I'm not inclined to read advice columns but I noticed an intriguing headline this week for the New York Times column called The Ethicist, which has a bit more gravitas than Dear Abbey, at least in the title. Philosophy teacher Kwame Anthony Appiah responded to someone who was unsettled after attending the memorial service for an elderly friend which was warm in the expression of shared memories. It was disturbing, though, that the person was portrayed as a life-long Christian by his Baptist family when in fact he became an atheist and enlisted this friend's help in typing his views a decade before, presumably as an explanation to his family. He had also been openly gay for 50 years and shared a long-term relationship, but this was not acknowledged.
The question was, is it ever proper at a memorial service to offer — gently, of course — corrections of fact?
The response was several paragraphs in length but ended with, So even if the facts about their relative would have saddened them, it would have been right and respectful to speak the truth about the man you knew.
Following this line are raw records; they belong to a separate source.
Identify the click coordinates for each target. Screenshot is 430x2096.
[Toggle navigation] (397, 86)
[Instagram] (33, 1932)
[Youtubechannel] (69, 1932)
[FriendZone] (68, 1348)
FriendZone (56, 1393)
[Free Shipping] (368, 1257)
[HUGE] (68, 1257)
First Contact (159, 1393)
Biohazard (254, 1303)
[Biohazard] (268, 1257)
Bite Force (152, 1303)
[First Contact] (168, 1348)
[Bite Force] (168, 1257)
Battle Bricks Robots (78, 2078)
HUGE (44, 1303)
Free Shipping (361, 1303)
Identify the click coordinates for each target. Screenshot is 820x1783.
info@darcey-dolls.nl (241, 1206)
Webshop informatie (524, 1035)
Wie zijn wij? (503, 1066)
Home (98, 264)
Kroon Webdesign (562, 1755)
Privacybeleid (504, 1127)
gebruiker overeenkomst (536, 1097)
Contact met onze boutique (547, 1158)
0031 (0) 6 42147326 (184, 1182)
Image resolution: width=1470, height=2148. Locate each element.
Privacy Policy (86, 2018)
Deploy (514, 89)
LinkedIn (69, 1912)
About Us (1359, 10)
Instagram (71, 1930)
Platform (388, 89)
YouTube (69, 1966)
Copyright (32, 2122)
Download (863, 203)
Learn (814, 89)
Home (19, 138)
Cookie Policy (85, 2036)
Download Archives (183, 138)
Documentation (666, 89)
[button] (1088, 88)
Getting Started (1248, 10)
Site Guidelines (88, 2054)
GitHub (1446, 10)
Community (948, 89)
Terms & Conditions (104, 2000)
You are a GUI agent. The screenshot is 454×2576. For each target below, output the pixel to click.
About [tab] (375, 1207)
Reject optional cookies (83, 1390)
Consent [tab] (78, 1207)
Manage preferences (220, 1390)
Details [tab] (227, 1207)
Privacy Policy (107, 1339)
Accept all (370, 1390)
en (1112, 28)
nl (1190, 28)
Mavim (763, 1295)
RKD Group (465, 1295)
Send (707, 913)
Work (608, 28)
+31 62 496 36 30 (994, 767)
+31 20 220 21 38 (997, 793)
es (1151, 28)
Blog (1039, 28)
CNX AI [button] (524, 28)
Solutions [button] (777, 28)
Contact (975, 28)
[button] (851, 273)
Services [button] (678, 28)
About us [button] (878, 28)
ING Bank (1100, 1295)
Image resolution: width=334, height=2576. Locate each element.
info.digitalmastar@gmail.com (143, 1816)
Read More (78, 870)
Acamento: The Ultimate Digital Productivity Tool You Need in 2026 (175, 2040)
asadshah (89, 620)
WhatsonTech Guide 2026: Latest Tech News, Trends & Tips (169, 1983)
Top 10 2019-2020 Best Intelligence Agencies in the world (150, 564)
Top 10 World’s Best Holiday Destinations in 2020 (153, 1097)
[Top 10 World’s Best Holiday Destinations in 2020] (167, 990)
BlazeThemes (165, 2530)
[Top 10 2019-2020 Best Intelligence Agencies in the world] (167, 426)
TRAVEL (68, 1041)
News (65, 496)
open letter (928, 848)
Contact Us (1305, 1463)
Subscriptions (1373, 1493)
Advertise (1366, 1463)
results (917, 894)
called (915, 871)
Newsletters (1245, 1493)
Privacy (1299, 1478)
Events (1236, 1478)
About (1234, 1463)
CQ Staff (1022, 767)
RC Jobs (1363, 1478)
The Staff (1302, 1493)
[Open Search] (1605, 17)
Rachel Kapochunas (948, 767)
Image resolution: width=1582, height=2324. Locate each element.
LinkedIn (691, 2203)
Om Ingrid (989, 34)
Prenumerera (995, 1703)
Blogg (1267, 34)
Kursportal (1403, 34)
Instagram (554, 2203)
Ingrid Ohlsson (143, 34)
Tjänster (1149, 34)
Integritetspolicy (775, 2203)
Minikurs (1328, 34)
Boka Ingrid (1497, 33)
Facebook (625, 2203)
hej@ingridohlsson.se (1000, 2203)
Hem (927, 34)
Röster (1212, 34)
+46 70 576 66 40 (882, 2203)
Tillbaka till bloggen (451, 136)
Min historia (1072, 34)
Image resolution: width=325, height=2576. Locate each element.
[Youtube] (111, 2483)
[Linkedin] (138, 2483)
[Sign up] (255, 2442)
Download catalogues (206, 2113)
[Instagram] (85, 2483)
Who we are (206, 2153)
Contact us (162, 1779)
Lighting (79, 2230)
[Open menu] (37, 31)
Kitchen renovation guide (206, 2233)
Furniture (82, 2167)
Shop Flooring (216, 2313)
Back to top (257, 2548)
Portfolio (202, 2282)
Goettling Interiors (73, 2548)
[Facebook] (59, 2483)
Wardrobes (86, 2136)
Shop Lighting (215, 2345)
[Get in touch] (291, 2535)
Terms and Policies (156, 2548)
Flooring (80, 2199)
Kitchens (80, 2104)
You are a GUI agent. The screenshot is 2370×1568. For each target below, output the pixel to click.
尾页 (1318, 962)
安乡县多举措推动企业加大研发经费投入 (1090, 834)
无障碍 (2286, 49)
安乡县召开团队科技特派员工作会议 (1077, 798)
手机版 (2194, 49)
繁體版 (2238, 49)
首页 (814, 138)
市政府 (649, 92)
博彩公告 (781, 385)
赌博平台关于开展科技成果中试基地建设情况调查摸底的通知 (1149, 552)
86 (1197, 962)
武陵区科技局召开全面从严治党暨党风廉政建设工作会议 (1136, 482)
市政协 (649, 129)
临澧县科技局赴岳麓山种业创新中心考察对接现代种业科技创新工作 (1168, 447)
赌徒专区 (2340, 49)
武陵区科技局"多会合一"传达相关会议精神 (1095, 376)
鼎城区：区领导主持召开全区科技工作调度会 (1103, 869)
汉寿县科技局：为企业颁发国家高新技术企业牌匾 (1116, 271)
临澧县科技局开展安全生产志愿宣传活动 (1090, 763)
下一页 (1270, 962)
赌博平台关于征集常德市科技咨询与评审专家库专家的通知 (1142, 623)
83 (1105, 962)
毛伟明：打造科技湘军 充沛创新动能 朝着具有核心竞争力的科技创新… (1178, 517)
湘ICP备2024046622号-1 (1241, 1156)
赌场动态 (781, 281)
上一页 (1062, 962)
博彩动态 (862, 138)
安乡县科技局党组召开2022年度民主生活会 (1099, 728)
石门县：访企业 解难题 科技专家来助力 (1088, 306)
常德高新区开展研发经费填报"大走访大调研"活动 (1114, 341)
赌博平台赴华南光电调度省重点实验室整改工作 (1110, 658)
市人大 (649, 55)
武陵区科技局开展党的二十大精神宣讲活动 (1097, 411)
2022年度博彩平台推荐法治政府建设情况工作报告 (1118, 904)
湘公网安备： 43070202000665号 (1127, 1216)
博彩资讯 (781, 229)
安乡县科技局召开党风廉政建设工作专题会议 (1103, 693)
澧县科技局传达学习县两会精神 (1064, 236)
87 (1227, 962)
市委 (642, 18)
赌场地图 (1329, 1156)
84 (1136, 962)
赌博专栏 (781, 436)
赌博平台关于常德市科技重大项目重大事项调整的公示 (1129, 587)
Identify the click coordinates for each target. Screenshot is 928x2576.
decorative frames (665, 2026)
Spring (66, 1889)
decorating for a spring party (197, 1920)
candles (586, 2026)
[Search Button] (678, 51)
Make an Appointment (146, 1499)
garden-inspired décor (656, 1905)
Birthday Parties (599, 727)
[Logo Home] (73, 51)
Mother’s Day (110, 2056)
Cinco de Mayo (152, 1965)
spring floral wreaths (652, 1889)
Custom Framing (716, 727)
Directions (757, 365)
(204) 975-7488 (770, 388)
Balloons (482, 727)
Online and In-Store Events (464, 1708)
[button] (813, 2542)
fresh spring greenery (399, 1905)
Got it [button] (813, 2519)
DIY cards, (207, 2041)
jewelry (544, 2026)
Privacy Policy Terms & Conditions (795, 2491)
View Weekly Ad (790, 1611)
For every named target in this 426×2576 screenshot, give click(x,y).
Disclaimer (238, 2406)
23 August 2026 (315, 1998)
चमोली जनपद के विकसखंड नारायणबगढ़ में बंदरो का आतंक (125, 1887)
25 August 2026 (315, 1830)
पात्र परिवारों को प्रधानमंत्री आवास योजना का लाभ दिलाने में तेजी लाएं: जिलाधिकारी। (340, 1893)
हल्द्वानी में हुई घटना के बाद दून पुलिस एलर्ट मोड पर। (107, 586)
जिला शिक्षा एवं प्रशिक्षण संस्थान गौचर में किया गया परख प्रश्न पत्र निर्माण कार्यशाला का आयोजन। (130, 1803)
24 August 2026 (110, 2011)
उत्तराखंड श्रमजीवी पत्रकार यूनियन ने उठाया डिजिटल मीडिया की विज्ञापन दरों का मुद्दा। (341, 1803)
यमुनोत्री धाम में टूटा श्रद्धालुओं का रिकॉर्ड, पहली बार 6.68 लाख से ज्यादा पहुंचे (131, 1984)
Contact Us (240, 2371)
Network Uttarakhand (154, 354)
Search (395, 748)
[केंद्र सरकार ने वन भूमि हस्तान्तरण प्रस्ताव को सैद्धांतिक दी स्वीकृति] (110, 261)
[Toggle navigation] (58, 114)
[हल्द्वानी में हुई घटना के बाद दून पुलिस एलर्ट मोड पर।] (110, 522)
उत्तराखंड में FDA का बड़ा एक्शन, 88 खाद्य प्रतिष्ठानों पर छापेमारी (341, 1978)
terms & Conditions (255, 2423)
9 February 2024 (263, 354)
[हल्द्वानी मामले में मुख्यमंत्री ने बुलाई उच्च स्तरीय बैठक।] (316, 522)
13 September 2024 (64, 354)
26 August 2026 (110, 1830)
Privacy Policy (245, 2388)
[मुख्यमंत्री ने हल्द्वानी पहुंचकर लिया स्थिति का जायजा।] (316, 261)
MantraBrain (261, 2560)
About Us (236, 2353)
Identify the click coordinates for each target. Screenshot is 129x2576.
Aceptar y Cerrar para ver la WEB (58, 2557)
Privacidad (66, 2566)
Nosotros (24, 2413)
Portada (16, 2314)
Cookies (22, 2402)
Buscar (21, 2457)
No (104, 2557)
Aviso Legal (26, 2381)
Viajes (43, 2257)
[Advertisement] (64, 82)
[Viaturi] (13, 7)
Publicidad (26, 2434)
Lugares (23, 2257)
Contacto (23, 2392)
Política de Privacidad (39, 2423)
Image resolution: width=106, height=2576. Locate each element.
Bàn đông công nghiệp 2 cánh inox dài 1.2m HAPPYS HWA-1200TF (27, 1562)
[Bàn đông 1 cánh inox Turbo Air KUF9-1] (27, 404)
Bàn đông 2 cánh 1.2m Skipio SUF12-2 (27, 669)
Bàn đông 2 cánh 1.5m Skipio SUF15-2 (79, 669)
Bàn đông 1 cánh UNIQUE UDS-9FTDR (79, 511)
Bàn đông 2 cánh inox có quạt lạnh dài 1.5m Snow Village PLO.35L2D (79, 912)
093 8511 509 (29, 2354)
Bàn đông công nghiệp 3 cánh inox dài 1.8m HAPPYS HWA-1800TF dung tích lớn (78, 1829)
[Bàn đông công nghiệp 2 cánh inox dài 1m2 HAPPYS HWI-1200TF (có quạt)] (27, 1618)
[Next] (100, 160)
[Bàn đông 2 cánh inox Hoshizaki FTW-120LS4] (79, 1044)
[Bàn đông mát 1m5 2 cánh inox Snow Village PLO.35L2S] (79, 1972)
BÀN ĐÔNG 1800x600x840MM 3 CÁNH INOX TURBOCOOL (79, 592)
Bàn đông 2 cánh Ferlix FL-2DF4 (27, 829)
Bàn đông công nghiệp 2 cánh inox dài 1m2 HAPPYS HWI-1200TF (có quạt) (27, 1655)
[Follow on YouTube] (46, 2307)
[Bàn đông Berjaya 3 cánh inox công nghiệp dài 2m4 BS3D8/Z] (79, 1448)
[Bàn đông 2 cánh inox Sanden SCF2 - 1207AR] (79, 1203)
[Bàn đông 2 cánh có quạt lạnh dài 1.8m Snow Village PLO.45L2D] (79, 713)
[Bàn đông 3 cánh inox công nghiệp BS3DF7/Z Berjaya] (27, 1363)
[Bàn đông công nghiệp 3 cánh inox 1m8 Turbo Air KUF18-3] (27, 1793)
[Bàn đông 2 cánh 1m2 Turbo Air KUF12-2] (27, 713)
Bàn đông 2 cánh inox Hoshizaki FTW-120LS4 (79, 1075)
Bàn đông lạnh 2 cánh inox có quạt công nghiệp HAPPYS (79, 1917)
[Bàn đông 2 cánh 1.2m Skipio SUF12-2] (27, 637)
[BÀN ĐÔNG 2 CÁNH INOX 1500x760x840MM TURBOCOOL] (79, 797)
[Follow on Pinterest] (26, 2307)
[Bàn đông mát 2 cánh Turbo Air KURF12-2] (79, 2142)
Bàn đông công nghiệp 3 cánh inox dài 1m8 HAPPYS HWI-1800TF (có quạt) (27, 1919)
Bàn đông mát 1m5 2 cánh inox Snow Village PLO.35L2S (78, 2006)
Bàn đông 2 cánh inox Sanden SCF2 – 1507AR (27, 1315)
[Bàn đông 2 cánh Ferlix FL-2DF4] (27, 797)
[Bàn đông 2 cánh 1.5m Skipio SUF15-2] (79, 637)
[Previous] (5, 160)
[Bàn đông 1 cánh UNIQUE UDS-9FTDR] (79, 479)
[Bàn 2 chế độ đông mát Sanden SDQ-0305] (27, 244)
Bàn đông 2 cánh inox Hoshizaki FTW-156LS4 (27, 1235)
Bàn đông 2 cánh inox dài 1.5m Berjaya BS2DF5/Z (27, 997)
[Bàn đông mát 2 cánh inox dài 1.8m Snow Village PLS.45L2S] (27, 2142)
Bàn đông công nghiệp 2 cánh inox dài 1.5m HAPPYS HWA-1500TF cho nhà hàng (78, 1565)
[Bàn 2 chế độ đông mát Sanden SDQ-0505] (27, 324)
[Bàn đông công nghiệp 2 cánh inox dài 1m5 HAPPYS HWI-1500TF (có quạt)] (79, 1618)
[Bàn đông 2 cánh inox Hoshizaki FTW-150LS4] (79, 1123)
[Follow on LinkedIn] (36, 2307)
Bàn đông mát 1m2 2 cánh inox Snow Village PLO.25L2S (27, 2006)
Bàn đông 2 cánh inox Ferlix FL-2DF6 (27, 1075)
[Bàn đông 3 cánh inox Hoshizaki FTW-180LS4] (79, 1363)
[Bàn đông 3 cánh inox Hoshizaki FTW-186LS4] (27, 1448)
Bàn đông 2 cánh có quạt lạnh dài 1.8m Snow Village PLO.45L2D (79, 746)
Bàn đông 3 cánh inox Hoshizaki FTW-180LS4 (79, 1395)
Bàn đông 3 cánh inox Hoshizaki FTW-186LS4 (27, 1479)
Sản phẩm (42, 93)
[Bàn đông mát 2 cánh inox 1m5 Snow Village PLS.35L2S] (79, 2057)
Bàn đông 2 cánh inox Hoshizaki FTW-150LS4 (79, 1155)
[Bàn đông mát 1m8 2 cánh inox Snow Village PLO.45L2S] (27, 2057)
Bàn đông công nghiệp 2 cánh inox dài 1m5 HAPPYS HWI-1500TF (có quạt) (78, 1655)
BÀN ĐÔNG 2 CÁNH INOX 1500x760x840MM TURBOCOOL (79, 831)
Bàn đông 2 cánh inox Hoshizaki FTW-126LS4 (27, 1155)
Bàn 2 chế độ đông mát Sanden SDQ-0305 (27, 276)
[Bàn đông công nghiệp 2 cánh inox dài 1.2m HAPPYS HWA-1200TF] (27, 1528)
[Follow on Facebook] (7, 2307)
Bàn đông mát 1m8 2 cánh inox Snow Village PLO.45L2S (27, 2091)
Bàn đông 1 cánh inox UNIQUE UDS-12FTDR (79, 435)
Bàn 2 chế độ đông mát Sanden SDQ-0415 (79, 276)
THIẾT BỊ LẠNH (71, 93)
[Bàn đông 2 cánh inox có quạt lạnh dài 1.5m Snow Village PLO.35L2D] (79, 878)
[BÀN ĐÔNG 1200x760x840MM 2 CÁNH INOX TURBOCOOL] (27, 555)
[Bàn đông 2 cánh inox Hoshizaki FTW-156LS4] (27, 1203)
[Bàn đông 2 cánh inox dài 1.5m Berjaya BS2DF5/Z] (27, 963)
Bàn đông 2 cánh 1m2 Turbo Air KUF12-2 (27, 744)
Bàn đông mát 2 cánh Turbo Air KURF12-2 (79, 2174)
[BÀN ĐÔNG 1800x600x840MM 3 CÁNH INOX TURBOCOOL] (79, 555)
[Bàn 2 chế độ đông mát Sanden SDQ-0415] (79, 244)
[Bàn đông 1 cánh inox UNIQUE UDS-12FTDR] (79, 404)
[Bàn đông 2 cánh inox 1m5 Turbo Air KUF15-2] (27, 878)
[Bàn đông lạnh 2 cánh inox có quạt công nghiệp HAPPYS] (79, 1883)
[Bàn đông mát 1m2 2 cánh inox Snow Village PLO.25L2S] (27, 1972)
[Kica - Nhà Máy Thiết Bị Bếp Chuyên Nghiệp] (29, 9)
Well, choosing that path would have been interestingm and while I'm not sure I agree, I don't know that I disagree. Through the years I've presided at services where the deceased lived with addiction, or was abusive, or took his/her own life. These are not the same, but they can all be the source of secrets. Some families chose to acknowledge these realities, others didn't. Some families had nothing good to say about the person who died and some walked into a chapel with no recognition of each other.
In one instance a young man died of AIDS and his conservative Christian family held a funeral where it was implied that he'd died of cancer. Because I was on the AIDS committee in the city I was asked if I would preside at a memorial where his friends could be more honest about who he was and how he died. I did so in the lovely chapel of the congregation I served rather than in the much larger sanctuary. The parents were invited and the father came, causing some nervousness for those who needed to grieve. Would he distrupt the service or shun the others present? He wasn't exactly warm, but he was gracious, and thanked me for my role.
In the end, there is no script for how we address the sometime painful realities of life and our acknowledgment of death. The Ethicist was correct, it seems to me, in naming that Christianity at its best strives toward truth. That's what we can all hope for, God being our helper.